— BEGIN —
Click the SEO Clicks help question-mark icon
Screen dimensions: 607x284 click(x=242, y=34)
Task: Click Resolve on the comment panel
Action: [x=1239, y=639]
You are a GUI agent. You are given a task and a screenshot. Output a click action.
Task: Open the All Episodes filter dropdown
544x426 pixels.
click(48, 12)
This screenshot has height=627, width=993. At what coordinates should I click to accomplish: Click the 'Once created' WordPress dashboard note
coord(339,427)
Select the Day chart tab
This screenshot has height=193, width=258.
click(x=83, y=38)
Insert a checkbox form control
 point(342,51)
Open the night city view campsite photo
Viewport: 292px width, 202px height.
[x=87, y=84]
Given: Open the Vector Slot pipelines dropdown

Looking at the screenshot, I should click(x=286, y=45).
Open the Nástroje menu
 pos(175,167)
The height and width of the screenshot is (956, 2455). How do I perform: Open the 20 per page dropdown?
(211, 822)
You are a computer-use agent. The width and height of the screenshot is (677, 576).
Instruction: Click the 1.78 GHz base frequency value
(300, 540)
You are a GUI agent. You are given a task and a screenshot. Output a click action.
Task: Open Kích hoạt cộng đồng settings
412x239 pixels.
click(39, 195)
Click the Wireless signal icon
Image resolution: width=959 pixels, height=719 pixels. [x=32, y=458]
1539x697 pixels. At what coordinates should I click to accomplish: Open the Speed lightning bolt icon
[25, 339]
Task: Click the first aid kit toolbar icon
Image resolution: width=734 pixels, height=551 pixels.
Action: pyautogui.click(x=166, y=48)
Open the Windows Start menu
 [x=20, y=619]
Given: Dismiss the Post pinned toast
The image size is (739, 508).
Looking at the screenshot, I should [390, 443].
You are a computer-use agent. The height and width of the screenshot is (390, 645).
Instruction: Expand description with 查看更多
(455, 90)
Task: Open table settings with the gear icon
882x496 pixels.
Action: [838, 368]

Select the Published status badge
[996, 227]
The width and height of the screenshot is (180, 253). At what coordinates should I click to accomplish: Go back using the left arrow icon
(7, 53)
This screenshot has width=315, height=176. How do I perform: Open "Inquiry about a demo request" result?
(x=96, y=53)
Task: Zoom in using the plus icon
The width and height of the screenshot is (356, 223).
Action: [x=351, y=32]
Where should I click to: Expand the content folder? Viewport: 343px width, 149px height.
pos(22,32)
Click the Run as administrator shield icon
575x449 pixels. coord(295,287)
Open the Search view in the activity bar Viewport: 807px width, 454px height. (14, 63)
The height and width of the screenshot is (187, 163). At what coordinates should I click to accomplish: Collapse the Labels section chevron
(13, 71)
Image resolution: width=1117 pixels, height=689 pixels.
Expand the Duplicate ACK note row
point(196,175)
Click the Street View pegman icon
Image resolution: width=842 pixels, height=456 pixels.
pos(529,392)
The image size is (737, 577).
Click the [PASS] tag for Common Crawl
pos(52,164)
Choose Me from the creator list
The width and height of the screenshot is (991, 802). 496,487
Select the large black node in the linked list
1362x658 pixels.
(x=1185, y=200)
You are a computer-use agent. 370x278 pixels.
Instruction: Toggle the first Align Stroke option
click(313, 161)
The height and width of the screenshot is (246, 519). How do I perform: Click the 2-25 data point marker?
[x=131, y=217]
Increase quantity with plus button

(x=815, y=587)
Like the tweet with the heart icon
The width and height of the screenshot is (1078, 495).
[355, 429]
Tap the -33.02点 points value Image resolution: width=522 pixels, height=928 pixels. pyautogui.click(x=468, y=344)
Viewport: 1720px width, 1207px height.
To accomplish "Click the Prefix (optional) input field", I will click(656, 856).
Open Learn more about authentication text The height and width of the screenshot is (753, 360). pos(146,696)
— END —
Aim of the task: Copy out the material from the line containing "Task: Zoom in using the plus icon" through the line containing "pos(52,164)", reproducing each line verbatim.

Reply to the exercise:
Task: Zoom in using the plus icon
The width and height of the screenshot is (356, 223).
Action: [x=351, y=32]
Where should I click to: Expand the content folder? Viewport: 343px width, 149px height.
pos(22,32)
Click the Run as administrator shield icon
575x449 pixels. coord(295,287)
Open the Search view in the activity bar Viewport: 807px width, 454px height. (14, 63)
The height and width of the screenshot is (187, 163). At what coordinates should I click to accomplish: Collapse the Labels section chevron
(13, 71)
Image resolution: width=1117 pixels, height=689 pixels.
Expand the Duplicate ACK note row
point(196,175)
Click the Street View pegman icon
Image resolution: width=842 pixels, height=456 pixels.
pos(529,392)
The image size is (737, 577).
Click the [PASS] tag for Common Crawl
pos(52,164)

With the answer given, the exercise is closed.